“I think you are not a Florentine,” she said, presently, as they turned on to the bridge.
He looked round at her without speaking. His suspicious caution was more strongly upon him than usual, just now that the fog of confusion and oblivion was made denser by bodily feebleness. But she was looking at him too, and there was something in her gentle eyes which at last compelled him to answer her. But he answered cautiously—
“No, I am no Florentine; I am a lonely man.”
She observed his reluctance to speak to her, and dared not question him further, lest he should desire to quit her. As she glanced at him from time to time, her mind was busy with thoughts which quenched the faint hope that there was nothing painful to be revealed about her husband. If this old man had been in the wrong, where was the cause for dread and secrecy!

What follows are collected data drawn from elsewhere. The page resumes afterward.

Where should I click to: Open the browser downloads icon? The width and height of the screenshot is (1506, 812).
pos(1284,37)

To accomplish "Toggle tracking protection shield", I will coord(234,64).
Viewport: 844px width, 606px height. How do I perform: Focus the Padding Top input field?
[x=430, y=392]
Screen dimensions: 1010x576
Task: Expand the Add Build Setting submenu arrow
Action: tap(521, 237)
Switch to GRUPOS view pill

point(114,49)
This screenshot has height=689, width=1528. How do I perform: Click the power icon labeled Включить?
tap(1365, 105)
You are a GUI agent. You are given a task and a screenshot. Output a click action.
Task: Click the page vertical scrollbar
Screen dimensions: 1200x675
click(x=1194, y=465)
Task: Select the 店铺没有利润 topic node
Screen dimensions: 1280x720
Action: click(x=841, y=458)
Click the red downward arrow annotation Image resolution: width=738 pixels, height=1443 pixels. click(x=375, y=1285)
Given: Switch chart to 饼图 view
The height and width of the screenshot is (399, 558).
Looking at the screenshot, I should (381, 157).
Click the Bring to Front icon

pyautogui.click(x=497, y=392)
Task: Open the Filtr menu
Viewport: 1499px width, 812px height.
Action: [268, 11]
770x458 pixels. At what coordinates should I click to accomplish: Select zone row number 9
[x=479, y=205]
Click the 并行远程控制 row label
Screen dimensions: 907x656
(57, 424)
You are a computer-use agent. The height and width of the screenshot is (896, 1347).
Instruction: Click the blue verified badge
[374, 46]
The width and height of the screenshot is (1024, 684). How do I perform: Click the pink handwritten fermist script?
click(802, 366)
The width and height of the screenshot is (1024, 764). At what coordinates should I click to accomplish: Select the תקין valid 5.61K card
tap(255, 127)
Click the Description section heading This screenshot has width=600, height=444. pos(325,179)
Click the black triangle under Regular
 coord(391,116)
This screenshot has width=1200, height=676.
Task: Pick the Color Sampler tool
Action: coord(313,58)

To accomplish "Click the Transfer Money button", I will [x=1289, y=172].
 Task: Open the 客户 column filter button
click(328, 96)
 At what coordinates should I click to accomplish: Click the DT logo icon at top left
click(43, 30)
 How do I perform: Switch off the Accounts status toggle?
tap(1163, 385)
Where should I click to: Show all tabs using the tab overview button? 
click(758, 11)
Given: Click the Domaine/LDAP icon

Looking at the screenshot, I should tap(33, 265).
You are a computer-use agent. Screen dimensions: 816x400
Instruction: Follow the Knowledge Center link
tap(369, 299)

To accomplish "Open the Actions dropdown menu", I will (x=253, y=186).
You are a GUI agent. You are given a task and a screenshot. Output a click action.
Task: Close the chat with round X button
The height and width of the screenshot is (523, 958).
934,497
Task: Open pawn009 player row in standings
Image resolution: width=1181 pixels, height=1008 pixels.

They walked on in silence till they reached the entrance into the Via de’ Bardi, and Romola noticed that he turned and looked at her with a sudden movement as if some shock had passed through him. A few moments after, she paused at the half-open door of the court and turned towards him.
“Ah!” he said, not waiting for her to speak, “you are his wife.”
“Whose wife?” said Romola.
It would have been impossible for Baldassarre to recall any name at that moment. The very force with which the image of Tito pressed upon him seemed to expel any verbal sign. He made no answer, but looked at her with strange fixedness.
She opened the door wide and showed the court covered with straw, on which lay four or five sick people, while some little children crawled or sat on it at their ease—tiny pale creatures, biting straws and gurgling.
“If you will come in,” said Romola, tremulously, “I will find you a comfortable place, and bring you some more food.”